╭──
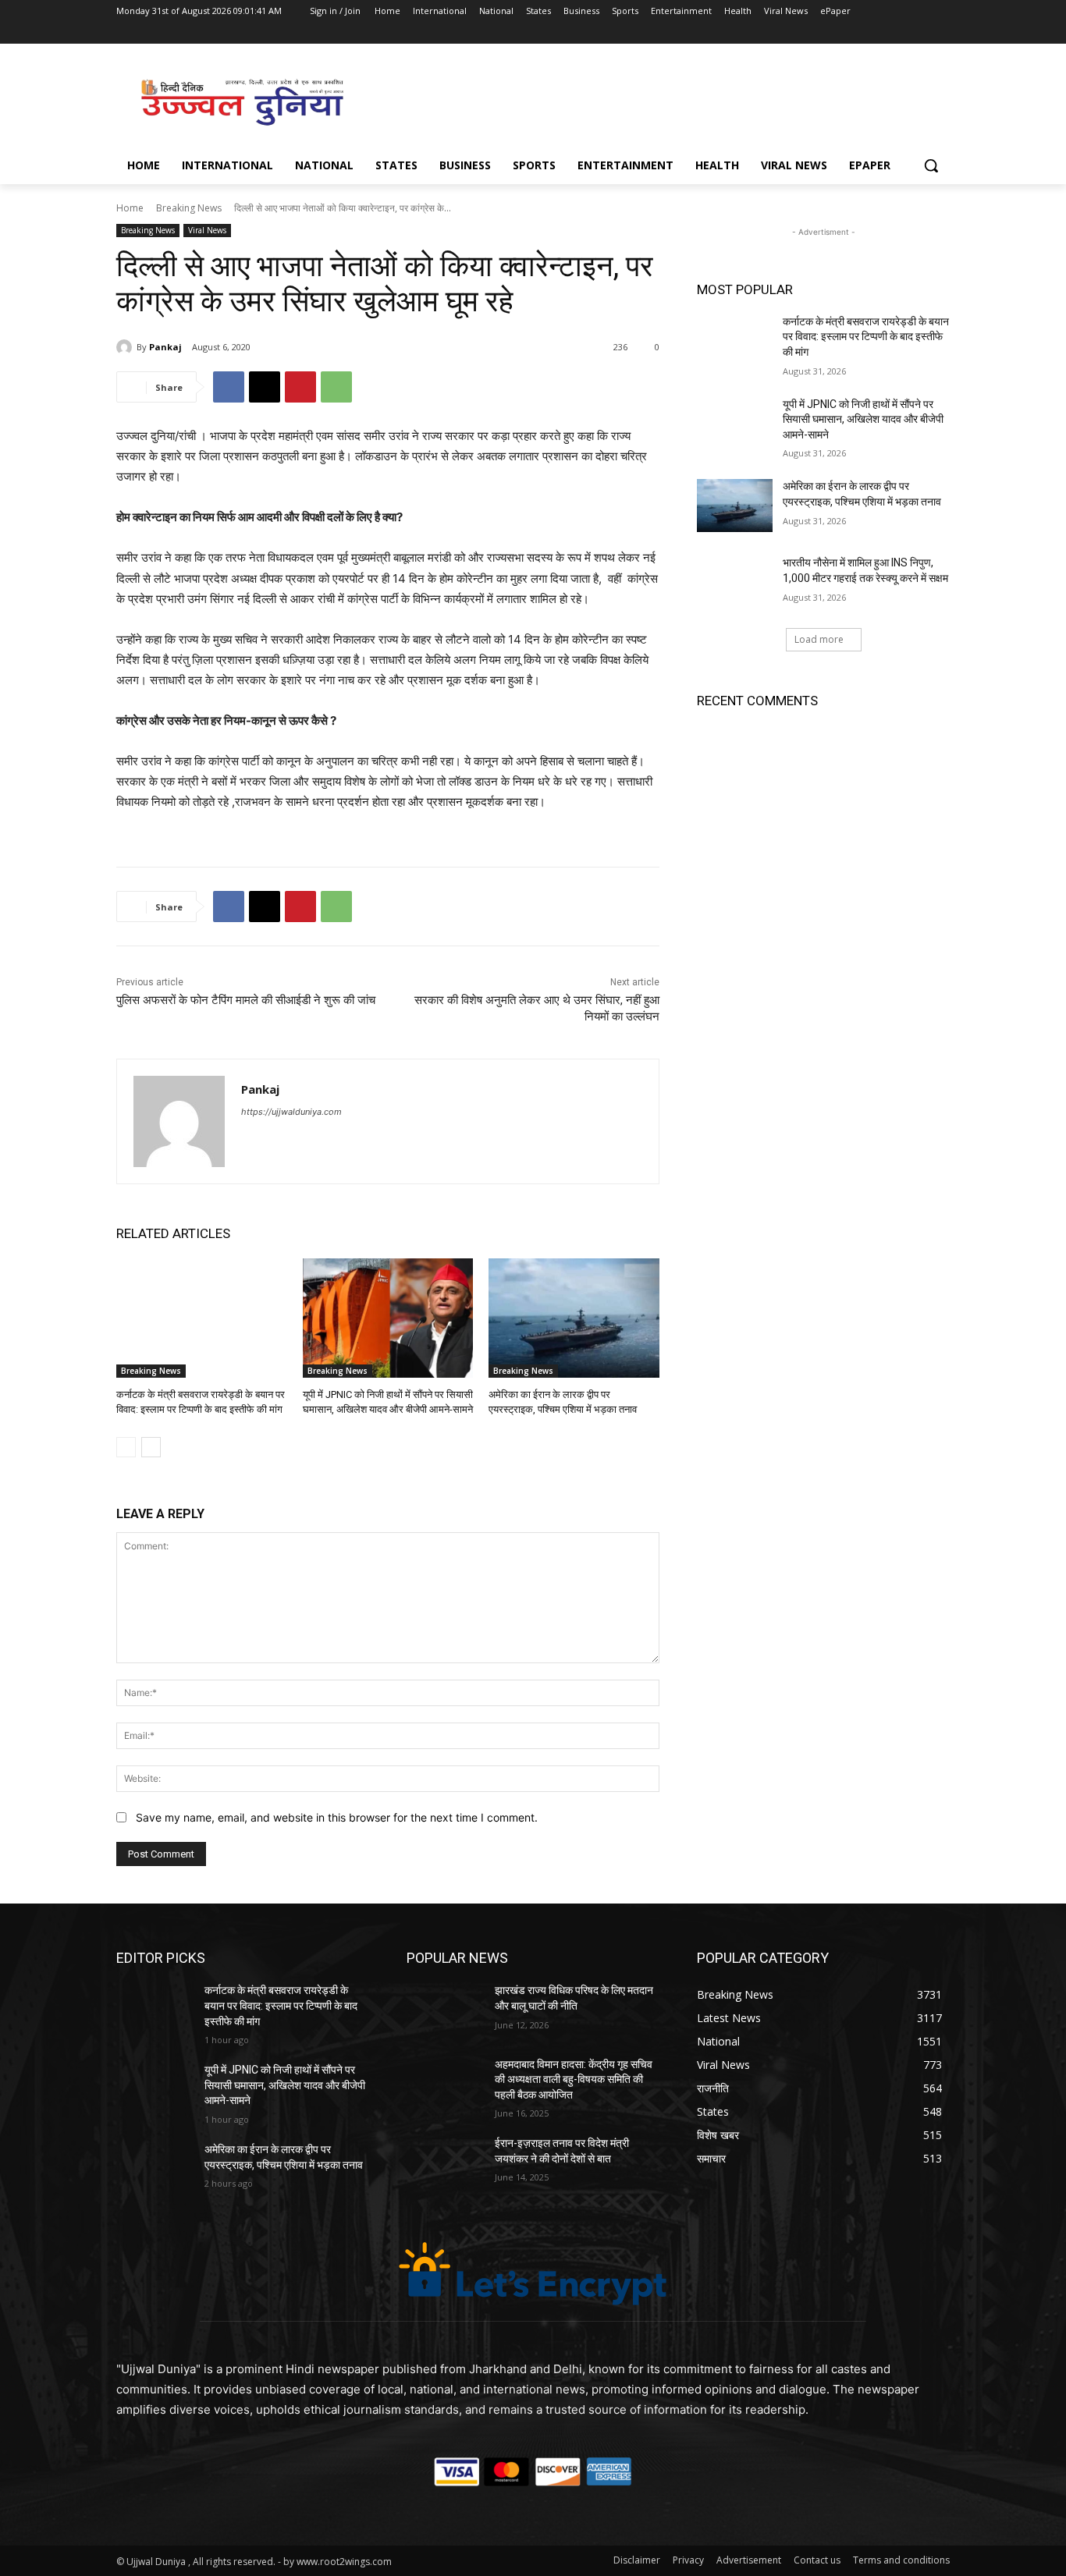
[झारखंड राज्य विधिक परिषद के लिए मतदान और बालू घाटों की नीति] (444, 2009)
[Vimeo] (919, 33)
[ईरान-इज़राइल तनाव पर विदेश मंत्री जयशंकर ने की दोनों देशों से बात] (444, 2162)
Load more (819, 639)
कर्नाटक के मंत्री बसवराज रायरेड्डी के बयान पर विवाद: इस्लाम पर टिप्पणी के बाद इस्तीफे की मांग (866, 336)
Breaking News (189, 208)
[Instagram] (876, 33)
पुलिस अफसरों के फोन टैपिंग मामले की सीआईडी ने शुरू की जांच (245, 1000)
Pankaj (165, 347)
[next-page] (151, 1447)
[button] (931, 165)
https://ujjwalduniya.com (291, 1111)
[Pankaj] (126, 347)
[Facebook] (854, 33)
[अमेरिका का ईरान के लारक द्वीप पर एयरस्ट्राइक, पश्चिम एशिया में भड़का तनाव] (574, 1318)
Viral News (207, 230)
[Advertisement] (650, 101)
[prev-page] (126, 1447)
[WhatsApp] (336, 387)
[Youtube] (941, 33)
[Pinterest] (300, 387)
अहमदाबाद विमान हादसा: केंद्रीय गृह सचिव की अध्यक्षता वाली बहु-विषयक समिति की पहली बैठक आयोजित (573, 2079)
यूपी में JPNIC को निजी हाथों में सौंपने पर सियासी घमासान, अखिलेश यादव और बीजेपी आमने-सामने (863, 419)
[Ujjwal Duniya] (241, 102)
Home (130, 208)
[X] (898, 33)
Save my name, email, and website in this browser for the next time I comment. (337, 1817)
╰──
--- Work item ---
Copy out exactly the lines that run from the one holding "[अमेरिका का ईरान" through the end of the data above.

--- Result ---
[अमेरिका का ईरान के लारक द्वीप पर एयरस्ट्राइक, पश्चिम एशिया में भड़का तनाव] (574, 1318)
Viral News (207, 230)
[Advertisement] (650, 101)
[prev-page] (126, 1447)
[WhatsApp] (336, 387)
[Youtube] (941, 33)
[Pinterest] (300, 387)
अहमदाबाद विमान हादसा: केंद्रीय गृह सचिव की अध्यक्षता वाली बहु-विषयक समिति की पहली बैठक आयोजित (573, 2079)
यूपी में JPNIC को निजी हाथों में सौंपने पर सियासी घमासान, अखिलेश यादव और बीजेपी आमने-सामने (863, 419)
[Ujjwal Duniya] (241, 102)
Home (130, 208)
[X] (898, 33)
Save my name, email, and website in this browser for the next time I comment. (337, 1817)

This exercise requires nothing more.